Since my highest weight about a year ago at 283lbs I'm currently down to 237 (as of last weekend). My current diet will continue for another three weeks and at that point I will be fairly close to the halfway point of my goal to lose 100lbs. Objectively things are looking very good, I've been passionate education myself about nutrition, diet and sports physiology this year and have developed a plan that I'm sticking to near perfectly. For the first time in my life I have zero doubt that I'm now able to regulate my weight however I want to with the things I've learned and I know that I will be close to my goal in another year or so.

However I'm currently facing the following problem. I've noticed the weight loss in nearly every aspect of life:

  • physical fitness greatly increased
  • clothing has become clearly too loose, I've already had to buy new pants and can wear hoodies that last fit me in 2017
  • people notice the transformation
  • scale weight and body measurements have drastically changed
  • I notice a slight difference in my face when comparing a current picture with an old one

BUT here's the thing. I look in the mirror today and still hate what I see. I hate it equally as much as I did 365 days ago. It seems that my perception of self has not improved at all, rather my perception of my past self has just gotten worse.
If I were asked to rate myself in terms of appearance a year ago, I would've given myself a 2/10. If asked today I would still give myself a 2/10, however if asked today I would rate myself from a year ago a 0/10 instead.

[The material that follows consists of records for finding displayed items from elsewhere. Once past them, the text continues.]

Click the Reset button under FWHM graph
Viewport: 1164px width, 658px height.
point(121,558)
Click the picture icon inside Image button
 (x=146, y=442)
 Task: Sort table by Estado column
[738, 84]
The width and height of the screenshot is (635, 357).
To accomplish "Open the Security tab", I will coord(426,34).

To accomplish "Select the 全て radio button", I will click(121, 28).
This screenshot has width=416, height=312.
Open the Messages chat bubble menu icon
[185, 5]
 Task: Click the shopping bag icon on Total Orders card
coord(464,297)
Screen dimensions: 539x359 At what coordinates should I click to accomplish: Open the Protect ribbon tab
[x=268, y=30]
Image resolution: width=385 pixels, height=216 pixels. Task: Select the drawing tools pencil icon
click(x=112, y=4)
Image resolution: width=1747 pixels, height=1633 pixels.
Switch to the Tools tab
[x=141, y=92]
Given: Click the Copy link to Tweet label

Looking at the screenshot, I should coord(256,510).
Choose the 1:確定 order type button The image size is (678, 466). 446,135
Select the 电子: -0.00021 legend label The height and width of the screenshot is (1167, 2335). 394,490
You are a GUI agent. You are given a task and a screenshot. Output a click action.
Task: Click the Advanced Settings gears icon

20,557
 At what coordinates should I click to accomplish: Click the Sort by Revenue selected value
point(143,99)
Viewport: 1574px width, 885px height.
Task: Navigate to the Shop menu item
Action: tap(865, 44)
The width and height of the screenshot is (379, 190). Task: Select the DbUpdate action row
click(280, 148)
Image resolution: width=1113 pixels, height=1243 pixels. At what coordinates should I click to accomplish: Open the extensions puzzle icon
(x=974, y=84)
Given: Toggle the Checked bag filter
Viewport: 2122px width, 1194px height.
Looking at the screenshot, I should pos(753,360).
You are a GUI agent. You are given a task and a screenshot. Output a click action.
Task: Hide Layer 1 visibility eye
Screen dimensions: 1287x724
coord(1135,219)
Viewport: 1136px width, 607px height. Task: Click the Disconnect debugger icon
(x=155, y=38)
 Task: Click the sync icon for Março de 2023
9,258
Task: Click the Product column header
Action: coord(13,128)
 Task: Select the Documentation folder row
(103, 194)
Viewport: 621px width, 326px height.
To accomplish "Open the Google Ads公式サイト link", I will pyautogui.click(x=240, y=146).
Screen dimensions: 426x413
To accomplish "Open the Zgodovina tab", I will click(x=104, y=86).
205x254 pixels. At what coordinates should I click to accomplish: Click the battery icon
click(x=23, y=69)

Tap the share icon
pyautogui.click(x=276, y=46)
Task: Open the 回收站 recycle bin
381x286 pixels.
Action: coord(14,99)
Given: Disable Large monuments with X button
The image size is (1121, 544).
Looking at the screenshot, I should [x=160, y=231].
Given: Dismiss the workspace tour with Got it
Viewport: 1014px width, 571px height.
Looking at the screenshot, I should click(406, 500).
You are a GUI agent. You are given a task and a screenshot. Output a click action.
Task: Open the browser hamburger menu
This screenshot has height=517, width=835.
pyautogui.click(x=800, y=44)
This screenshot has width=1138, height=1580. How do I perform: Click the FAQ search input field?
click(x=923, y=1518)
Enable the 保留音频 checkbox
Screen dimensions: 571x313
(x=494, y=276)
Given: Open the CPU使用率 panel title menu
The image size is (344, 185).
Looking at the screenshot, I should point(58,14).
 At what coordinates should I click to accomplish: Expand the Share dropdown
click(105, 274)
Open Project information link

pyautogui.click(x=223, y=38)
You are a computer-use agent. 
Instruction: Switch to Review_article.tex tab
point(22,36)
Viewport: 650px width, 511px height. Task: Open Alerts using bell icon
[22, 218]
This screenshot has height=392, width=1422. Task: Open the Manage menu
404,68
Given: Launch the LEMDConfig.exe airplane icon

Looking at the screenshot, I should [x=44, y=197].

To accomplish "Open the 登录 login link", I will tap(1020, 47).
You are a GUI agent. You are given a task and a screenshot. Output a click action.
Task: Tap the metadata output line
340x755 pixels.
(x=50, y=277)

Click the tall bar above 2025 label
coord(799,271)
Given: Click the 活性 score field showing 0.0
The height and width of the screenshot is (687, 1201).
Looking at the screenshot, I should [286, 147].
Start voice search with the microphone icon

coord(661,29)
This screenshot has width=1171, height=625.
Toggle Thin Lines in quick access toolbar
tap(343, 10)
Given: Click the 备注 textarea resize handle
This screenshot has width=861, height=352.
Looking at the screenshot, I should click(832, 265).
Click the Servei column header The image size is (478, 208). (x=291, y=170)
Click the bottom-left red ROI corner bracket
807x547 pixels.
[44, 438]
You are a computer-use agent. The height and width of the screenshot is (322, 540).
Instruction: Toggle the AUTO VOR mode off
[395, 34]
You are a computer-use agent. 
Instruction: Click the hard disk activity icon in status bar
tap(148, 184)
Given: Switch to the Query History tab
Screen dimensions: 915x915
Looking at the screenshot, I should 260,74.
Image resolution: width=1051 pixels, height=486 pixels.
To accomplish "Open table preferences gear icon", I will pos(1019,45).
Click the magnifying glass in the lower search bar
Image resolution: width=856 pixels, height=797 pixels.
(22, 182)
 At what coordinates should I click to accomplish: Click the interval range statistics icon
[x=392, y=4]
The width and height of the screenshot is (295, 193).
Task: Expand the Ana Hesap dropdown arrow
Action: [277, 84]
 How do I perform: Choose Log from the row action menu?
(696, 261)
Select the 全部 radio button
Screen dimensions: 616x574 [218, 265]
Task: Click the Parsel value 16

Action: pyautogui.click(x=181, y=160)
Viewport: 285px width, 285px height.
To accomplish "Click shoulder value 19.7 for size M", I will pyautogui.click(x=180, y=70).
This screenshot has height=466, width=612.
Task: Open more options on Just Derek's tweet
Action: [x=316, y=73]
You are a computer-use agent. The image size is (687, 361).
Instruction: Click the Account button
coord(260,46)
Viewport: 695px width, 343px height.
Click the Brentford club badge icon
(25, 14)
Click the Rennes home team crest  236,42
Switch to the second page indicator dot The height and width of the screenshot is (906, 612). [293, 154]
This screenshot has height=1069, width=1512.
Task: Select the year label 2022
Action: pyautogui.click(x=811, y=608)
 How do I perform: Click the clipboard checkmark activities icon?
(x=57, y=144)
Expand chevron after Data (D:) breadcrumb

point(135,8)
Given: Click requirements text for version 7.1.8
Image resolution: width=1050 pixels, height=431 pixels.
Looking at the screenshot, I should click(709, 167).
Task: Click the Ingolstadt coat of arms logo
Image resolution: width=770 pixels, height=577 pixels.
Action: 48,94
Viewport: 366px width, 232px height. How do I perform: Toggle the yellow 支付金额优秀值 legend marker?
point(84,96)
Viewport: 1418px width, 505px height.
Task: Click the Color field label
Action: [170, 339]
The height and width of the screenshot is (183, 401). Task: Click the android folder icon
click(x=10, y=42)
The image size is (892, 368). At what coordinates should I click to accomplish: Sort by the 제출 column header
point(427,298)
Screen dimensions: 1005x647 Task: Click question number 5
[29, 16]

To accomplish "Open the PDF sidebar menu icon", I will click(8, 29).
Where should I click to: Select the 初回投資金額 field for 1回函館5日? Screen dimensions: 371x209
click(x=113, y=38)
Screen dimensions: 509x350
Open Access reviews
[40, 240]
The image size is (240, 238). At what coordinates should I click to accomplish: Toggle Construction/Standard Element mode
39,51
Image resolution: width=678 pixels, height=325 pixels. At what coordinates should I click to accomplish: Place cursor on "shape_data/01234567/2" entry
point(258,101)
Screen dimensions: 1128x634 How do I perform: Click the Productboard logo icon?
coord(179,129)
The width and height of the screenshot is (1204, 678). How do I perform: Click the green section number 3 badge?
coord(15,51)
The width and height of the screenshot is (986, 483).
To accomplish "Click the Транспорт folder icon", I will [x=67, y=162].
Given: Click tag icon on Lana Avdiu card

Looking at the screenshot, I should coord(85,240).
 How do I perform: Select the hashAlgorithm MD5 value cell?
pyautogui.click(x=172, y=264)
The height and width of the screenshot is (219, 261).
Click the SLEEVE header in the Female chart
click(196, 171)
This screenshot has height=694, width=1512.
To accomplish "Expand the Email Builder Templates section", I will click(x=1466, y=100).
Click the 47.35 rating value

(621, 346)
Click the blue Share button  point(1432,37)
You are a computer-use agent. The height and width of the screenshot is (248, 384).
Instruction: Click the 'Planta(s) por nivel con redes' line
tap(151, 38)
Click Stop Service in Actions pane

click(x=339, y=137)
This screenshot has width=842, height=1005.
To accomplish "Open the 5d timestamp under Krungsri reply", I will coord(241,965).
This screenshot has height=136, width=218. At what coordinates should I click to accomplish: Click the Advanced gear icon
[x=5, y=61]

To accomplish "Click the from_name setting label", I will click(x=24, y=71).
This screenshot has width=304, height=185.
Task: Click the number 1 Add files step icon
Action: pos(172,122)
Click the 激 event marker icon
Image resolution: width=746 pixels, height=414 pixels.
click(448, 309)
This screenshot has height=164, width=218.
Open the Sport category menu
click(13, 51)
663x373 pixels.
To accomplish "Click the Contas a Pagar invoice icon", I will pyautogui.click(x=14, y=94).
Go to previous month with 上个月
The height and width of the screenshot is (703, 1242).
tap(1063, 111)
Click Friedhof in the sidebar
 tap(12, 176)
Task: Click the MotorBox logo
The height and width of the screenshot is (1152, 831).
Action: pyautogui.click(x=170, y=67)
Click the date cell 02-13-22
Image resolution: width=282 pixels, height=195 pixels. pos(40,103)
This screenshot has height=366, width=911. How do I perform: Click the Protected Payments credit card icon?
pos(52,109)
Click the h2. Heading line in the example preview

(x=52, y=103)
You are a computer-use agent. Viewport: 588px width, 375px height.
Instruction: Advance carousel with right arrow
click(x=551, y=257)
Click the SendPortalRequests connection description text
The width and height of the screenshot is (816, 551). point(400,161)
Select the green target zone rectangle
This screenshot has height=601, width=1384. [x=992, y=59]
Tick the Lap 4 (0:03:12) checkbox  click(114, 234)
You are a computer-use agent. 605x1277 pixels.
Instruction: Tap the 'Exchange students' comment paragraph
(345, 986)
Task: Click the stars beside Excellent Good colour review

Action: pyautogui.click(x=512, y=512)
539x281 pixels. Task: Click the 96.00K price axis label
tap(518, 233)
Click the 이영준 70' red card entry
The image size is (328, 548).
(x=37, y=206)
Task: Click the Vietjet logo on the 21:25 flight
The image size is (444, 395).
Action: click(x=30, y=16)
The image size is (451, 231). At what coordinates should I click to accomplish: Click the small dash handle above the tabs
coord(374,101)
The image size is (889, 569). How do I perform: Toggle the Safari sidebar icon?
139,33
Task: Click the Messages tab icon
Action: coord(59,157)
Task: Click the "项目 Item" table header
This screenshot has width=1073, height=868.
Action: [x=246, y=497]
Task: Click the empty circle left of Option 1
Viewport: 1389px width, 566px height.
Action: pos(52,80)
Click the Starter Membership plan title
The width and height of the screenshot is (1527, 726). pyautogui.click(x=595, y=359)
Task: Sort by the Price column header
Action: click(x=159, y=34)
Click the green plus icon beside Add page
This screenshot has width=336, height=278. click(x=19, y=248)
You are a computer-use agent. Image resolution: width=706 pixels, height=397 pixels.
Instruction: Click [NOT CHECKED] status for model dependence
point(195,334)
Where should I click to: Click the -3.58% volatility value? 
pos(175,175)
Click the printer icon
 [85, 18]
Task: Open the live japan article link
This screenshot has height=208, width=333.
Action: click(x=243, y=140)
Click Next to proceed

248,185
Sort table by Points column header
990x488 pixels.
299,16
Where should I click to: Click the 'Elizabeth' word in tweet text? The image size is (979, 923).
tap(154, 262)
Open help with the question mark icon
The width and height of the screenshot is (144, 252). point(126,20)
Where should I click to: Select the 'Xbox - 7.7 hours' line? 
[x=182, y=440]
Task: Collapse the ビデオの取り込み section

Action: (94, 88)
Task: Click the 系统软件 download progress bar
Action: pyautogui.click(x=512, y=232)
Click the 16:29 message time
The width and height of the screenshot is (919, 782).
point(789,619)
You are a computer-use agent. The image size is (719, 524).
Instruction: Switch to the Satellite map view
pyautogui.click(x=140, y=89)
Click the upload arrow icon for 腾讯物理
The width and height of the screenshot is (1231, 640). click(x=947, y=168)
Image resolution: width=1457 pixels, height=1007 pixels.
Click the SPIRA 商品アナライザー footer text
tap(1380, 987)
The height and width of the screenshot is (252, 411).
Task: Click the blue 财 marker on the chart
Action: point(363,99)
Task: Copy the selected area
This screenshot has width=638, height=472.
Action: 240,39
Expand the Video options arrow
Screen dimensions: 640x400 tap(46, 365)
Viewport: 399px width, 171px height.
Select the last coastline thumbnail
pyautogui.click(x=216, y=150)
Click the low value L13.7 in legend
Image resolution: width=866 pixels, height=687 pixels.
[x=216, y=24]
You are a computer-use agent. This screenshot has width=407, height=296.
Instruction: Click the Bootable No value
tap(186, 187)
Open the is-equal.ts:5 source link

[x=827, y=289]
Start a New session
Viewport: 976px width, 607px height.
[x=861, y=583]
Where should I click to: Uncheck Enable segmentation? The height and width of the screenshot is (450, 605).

Despite clear evidence of my plan working exactly as intended and amazing success, my subjective experience has not improved at all. While I feel some kind of abstract pride for what I've managed so far, that is purely based on tangible, numerical differences. My true sentiment is the exact same. Has anyone experienced a similar thing? How did it develop as you kept getting closer and eventually reaching your goal. Has your perception of self become better once you started to become objectively good-looking? Would appreciate all reports/advice/discussion.

tl;dr: despite successfully losing nearly half the needed weight already, I still hate my appearance equally as before; concerned about further development.